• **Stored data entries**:
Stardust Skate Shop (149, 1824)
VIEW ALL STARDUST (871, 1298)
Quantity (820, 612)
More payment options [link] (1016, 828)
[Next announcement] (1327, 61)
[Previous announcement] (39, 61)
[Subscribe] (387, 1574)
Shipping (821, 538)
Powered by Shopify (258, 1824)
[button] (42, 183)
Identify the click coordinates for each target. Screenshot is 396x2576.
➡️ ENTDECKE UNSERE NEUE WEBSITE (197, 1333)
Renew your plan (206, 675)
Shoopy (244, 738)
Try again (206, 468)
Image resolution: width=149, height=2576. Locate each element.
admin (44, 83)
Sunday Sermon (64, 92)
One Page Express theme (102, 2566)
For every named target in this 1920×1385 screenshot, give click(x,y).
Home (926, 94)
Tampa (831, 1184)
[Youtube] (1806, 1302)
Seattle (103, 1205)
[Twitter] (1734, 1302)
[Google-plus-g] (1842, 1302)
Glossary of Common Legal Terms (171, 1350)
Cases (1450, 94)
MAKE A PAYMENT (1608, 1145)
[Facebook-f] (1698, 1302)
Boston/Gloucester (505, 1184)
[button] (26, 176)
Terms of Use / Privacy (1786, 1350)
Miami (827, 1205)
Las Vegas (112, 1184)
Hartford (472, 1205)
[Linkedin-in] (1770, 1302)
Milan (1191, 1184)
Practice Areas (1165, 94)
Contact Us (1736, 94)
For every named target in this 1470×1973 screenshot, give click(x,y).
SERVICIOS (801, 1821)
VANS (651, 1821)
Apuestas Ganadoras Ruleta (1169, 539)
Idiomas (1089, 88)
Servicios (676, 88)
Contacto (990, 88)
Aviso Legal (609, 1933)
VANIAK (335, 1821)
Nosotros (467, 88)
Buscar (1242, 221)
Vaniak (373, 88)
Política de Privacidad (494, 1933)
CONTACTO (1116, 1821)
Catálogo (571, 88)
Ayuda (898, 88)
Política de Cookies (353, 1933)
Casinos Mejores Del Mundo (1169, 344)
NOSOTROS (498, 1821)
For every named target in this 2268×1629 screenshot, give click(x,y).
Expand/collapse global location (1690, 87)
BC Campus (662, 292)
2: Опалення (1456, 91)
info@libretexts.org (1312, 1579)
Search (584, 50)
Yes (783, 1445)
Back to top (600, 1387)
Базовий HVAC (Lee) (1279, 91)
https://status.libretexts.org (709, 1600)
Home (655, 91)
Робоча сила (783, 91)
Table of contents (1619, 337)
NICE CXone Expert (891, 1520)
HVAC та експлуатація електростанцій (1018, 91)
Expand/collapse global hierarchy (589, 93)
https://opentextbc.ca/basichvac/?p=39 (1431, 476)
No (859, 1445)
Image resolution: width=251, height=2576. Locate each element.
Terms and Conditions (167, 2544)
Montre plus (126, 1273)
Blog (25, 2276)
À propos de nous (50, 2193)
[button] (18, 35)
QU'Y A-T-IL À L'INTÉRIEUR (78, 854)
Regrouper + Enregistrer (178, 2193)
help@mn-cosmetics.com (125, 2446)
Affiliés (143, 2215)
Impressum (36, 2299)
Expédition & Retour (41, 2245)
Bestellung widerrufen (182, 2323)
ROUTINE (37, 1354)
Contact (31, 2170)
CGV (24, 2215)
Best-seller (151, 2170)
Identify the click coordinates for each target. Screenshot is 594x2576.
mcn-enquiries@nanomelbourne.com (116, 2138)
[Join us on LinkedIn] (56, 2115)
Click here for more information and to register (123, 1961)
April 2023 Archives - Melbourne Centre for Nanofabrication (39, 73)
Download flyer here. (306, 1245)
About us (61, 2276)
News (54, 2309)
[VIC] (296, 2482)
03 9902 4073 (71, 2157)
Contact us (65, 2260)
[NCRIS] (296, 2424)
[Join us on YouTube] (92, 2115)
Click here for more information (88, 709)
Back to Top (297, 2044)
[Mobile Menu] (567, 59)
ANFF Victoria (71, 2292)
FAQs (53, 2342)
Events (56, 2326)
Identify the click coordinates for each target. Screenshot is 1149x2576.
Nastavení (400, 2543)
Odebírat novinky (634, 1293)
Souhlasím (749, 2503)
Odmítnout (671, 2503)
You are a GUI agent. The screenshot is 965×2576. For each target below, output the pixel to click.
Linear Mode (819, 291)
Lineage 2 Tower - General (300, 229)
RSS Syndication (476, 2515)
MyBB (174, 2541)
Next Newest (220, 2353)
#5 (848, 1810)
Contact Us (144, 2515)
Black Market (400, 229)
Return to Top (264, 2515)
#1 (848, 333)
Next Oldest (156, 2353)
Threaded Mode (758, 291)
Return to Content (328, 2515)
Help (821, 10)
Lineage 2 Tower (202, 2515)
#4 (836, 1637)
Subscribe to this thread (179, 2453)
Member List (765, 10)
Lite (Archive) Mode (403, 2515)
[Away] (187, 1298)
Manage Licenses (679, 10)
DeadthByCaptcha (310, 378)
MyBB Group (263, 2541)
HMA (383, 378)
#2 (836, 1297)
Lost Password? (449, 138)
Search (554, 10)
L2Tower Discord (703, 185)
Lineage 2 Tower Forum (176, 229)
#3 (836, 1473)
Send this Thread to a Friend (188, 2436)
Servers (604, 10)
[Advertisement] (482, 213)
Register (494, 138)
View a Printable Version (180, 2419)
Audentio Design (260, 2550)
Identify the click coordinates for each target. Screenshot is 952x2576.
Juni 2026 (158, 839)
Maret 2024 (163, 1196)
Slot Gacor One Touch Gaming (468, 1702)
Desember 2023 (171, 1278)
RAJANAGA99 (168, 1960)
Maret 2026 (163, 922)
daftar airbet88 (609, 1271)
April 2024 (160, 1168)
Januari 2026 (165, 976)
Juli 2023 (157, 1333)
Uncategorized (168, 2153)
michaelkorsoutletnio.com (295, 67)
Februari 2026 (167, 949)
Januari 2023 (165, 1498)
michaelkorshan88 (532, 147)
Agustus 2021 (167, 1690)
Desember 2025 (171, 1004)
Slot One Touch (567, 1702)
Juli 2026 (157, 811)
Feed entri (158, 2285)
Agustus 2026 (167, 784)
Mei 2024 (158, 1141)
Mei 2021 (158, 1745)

• **YOUR INSTRUCTIONS**:
Your answer must contain every line of the records, exactly.

• **EXERCISE ANSWER**:
Stardust Skate Shop (149, 1824)
VIEW ALL STARDUST (871, 1298)
Quantity (820, 612)
More payment options [link] (1016, 828)
[Next announcement] (1327, 61)
[Previous announcement] (39, 61)
[Subscribe] (387, 1574)
Shipping (821, 538)
Powered by Shopify (258, 1824)
[button] (42, 183)
Identify the click coordinates for each target. Screenshot is 396x2576.
➡️ ENTDECKE UNSERE NEUE WEBSITE (197, 1333)
Renew your plan (206, 675)
Shoopy (244, 738)
Try again (206, 468)
Image resolution: width=149, height=2576. Locate each element.
admin (44, 83)
Sunday Sermon (64, 92)
One Page Express theme (102, 2566)
For every named target in this 1920×1385 screenshot, give click(x,y).
Home (926, 94)
Tampa (831, 1184)
[Youtube] (1806, 1302)
Seattle (103, 1205)
[Twitter] (1734, 1302)
[Google-plus-g] (1842, 1302)
Glossary of Common Legal Terms (171, 1350)
Cases (1450, 94)
MAKE A PAYMENT (1608, 1145)
[Facebook-f] (1698, 1302)
Boston/Gloucester (505, 1184)
[button] (26, 176)
Terms of Use / Privacy (1786, 1350)
Miami (827, 1205)
Las Vegas (112, 1184)
Hartford (472, 1205)
[Linkedin-in] (1770, 1302)
Milan (1191, 1184)
Practice Areas (1165, 94)
Contact Us (1736, 94)
For every named target in this 1470×1973 screenshot, give click(x,y).
SERVICIOS (801, 1821)
VANS (651, 1821)
Apuestas Ganadoras Ruleta (1169, 539)
Idiomas (1089, 88)
Servicios (676, 88)
Contacto (990, 88)
Aviso Legal (609, 1933)
VANIAK (335, 1821)
Nosotros (467, 88)
Buscar (1242, 221)
Vaniak (373, 88)
Política de Privacidad (494, 1933)
CONTACTO (1116, 1821)
Catálogo (571, 88)
Ayuda (898, 88)
Política de Cookies (353, 1933)
Casinos Mejores Del Mundo (1169, 344)
NOSOTROS (498, 1821)
For every named target in this 2268×1629 screenshot, give click(x,y).
Expand/collapse global location (1690, 87)
BC Campus (662, 292)
2: Опалення (1456, 91)
info@libretexts.org (1312, 1579)
Search (584, 50)
Yes (783, 1445)
Back to top (600, 1387)
Базовий HVAC (Lee) (1279, 91)
https://status.libretexts.org (709, 1600)
Home (655, 91)
Робоча сила (783, 91)
Table of contents (1619, 337)
NICE CXone Expert (891, 1520)
HVAC та експлуатація електростанцій (1018, 91)
Expand/collapse global hierarchy (589, 93)
https://opentextbc.ca/basichvac/?p=39 (1431, 476)
No (859, 1445)
Image resolution: width=251, height=2576. Locate each element.
Terms and Conditions (167, 2544)
Montre plus (126, 1273)
Blog (25, 2276)
À propos de nous (50, 2193)
[button] (18, 35)
QU'Y A-T-IL À L'INTÉRIEUR (78, 854)
Regrouper + Enregistrer (178, 2193)
help@mn-cosmetics.com (125, 2446)
Affiliés (143, 2215)
Impressum (36, 2299)
Expédition & Retour (41, 2245)
Bestellung widerrufen (182, 2323)
ROUTINE (37, 1354)
Contact (31, 2170)
CGV (24, 2215)
Best-seller (151, 2170)
Identify the click coordinates for each target. Screenshot is 594x2576.
mcn-enquiries@nanomelbourne.com (116, 2138)
[Join us on LinkedIn] (56, 2115)
Click here for more information and to register (123, 1961)
April 2023 Archives - Melbourne Centre for Nanofabrication (39, 73)
Download flyer here. (306, 1245)
About us (61, 2276)
News (54, 2309)
[VIC] (296, 2482)
03 9902 4073 (71, 2157)
Contact us (65, 2260)
[NCRIS] (296, 2424)
[Join us on YouTube] (92, 2115)
Click here for more information (88, 709)
Back to Top (297, 2044)
[Mobile Menu] (567, 59)
ANFF Victoria (71, 2292)
FAQs (53, 2342)
Events (56, 2326)
Identify the click coordinates for each target. Screenshot is 1149x2576.
Nastavení (400, 2543)
Odebírat novinky (634, 1293)
Souhlasím (749, 2503)
Odmítnout (671, 2503)
You are a GUI agent. The screenshot is 965×2576. For each target below, output the pixel to click.
Linear Mode (819, 291)
Lineage 2 Tower - General (300, 229)
RSS Syndication (476, 2515)
MyBB (174, 2541)
Next Newest (220, 2353)
#5 (848, 1810)
Contact Us (144, 2515)
Black Market (400, 229)
Return to Top (264, 2515)
#1 (848, 333)
Next Oldest (156, 2353)
Threaded Mode (758, 291)
Return to Content (328, 2515)
Help (821, 10)
Lineage 2 Tower (202, 2515)
#4 (836, 1637)
Subscribe to this thread (179, 2453)
Member List (765, 10)
Lite (Archive) Mode (403, 2515)
[Away] (187, 1298)
Manage Licenses (679, 10)
DeadthByCaptcha (310, 378)
MyBB Group (263, 2541)
HMA (383, 378)
#2 (836, 1297)
Lost Password? (449, 138)
Search (554, 10)
L2Tower Discord (703, 185)
Lineage 2 Tower Forum (176, 229)
#3 (836, 1473)
Send this Thread to a Friend (188, 2436)
Servers (604, 10)
[Advertisement] (482, 213)
Register (494, 138)
View a Printable Version (180, 2419)
Audentio Design (260, 2550)
Identify the click coordinates for each target. Screenshot is 952x2576.
Juni 2026 (158, 839)
Maret 2024 (163, 1196)
Slot Gacor One Touch Gaming (468, 1702)
Desember 2023 (171, 1278)
RAJANAGA99 (168, 1960)
Maret 2026 (163, 922)
daftar airbet88 (609, 1271)
April 2024 (160, 1168)
Januari 2026 (165, 976)
Juli 2023 (157, 1333)
Uncategorized (168, 2153)
michaelkorsoutletnio.com (295, 67)
Februari 2026 (167, 949)
Januari 2023 (165, 1498)
michaelkorshan88 (532, 147)
Agustus 2021 (167, 1690)
Desember 2025 (171, 1004)
Slot One Touch (567, 1702)
Juli 2026 (157, 811)
Feed entri (158, 2285)
Agustus 2026 (167, 784)
Mei 2024 (158, 1141)
Mei 2021 (158, 1745)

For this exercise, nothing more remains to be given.